The Interoception/Exteroception Boundary

Almost every page in this wiki uses the word interoceptive as though its extension were settled. It is not, and the sources disagree in a way that is easy to miss because none of them argues with the others.

The conventional answer, and why it fails

The default criterion is anatomical: the skin is the border, and interoception is the processing of signals generated below it. It has the great virtue of being checkable and the fatal defect of getting several important cases wrong in both directions.

  • The vestibular system sits in the same sensory organ as audition, above any plausible internal border, and yet what it reports is the organism’s own balance. Anatomy files it outside; function puts it inside.
  • Proprioception arises in muscles, tendons and connective tissue — anatomically internal — but reports body configuration in a way that has traditionally been grouped with somatosensation rather than with visceral sensing. See proprioception.
  • Taste receptors sit at a surface that is topologically outside the body, sensing substances that have not yet entered it, yet gustatory afferents project to the NTS alongside unambiguously visceral ones.
  • Chemoreception detached from the mouth entirely: functional bitter-taste receptors (TAS2Rs) on lung and vascular smooth muscle and on cortical neurons, possibly responding to bacterial ligands (Berntson & Khalsa 2021). Receptor type does not draw the line either.
  • affective-touch: CT afferents lie in the skin, the paradigm exteroceptive organ, but share interoceptive fibre morphology and project to dorsal posterior insula rather than to S1/S2.

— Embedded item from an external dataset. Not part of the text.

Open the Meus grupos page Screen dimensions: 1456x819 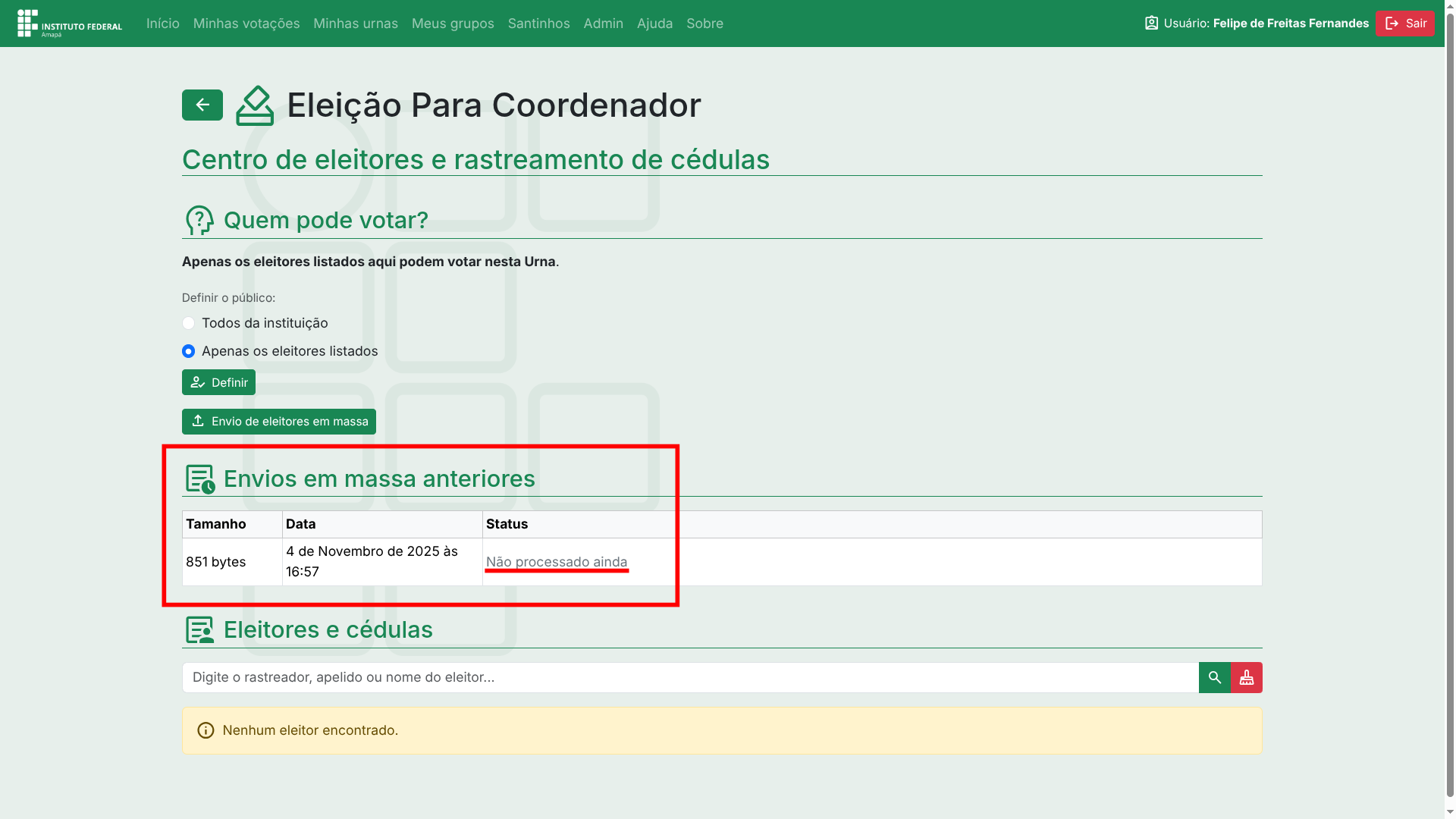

Craig’s 2002 widening was the first major redrawing — pulling temperature, pain, itch, sensual touch, hunger, thirst and air hunger inside on the grounds that they share the lamina I afferent route to the insula. That answer is pathway-based: interoceptive means carried by the homeostatic afferent system. It is the criterion most of this wiki has been implicitly using, and Berntson & Khalsa weakened it by showing that lamina I is one route among vagal, cranial, sacral, humoral and direct central chemosensing — some of which reach behaviour with no afferent fibre at all.

Three functional criteria, proposed within one year

All three appear in the Trends in Neurosciences 44(1) special issue, in different articles, with no cross-reference between them.

sourcecriterionwhat it makes the boundary about
Chen et al. 2021whether signals and responses represent, rather than originate from, the internal or external worldthe content of the representation
Petzschner et al. 2021the inferred state the signal informs, not the channel it arrives onthe inferential role of the signal
Berntson & Khalsa 2021an act — ingestion is a decision to move a substance into the body, so the swallow may mark the transitiona behavioural transition point

They agree on the important negative claim — the line is not drawn by anatomy or by receptor type — and they are not obviously inconsistent with each other. But they are answers to subtly different questions, and they come apart in practice. Chen et al.’s criterion makes the vestibular system interoceptive because balance is a fact about the organism. Petzschner et al.’s makes a signal interoceptive if it updates a model of bodily state, which could include a visual signal about one’s own body. Berntson & Khalsa’s locates the boundary at a moment in time rather than in a signal at all.

Why it matters rather than being a definitional quibble

Three concrete consequences, each already live on other pages.

It determines what the measures measure. If interoception is a natural kind unified by pathway, a cardiac accuracy score is a sample of a general capacity. If it is unified by what the signal represents, cardiac accuracy is a sample of one channel with no guarantee of generality — which is what Ferentzi et al. (2018) found empirically, reported on interoceptive-taxonomy and berntson-2021-neural-circuits: interoceptive sensitivity does not generalize across channels.

It determines the scope of the clinical claims. Chen et al. fold descending body regulation into interoception outright, which brings blood pressure, baroreflex and organ function inside as outcome measures. Whether a therapy “works through interoception” depends heavily on where this line is drawn — see weng-2021-interventions-of-interoception, where the organizing claim is exactly that and is nowhere measured.

It is quietly load-bearing for the constructionist arguments. If interoception is a party to multisensory-integration rather than a channel that terminates and then influences things (Quigley et al.), then asking whether a given percept is interoceptive or exteroceptive may be a badly-formed question about an assembled product. That is a stronger claim than any of the criteria above, and it dissolves the boundary rather than locating it.

Status

Open, and not currently contested — which is the odd part. Three criteria were proposed in one journal issue by authors who cite each other’s articles without engaging each other’s definitions. This page exists to keep them side by side rather than letting whichever was read most recently silently become the wiki’s working definition.